I’m trying to scrape AliExpress using a headless browser with chromedp, but I’m running into a problem. When I use my code to go to the main AliExpress page in English, it keeps sending me to the Arabic version instead.
I want to make sure I end up on the English page. Here’s a simplified version of what I’m doing:
chromedp.Run(ctx,
chromedp.Navigate(`https://www.aliexpress.com/?language=en®ion=US`),
chromedp.WaitVisible(`body`),
chromedp.Sleep(5*time.Second),
chromedp.Evaluate(`
// Code to get all links
`, &links),
)
Is there a way to add headers or something else to make sure I get the English page? Any help would be great!
Having dealt with similar challenges, I can suggest a couple of effective strategies. First, try setting up a proxy server in the US and routing your requests through it. This often tricks the site into thinking you’re accessing from a US IP address. Another approach is to use chromedp’s ExecAllocator option to set specific browser preferences. You can set the ‘accept-language’ preference to ‘en-US,en’ and the ‘intl.accept_languages’ to ‘en-US’. These settings can override the site’s language detection mechanism. Additionally, clearing cookies before each session might prevent the site from remembering previous language preferences. Remember to allow sufficient time for the page to load completely before scraping.
I’ve encountered similar issues when scraping AliExpress. One effective workaround I found is to set specific headers and cookies to mimic a US-based browser session.

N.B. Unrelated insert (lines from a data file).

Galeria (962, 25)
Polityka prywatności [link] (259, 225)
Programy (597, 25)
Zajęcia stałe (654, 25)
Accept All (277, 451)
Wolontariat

Here’s what worked for me:
Setting a custom user-agent header and applying specific cookies can help force the site to serve the English version. For instance, use chromedp.SetExtraHTTPHeaders() to set a common browser’s user-agent, and then specify a cookie, such as setting ‘aep_usuc_f’ with the appropriate settings (e.g., site=glo, region=US, and language parameters). This adjusts the session to appear US-based and should bypass the language redirection issue.
Give this a try and see if it consistently returns the English version.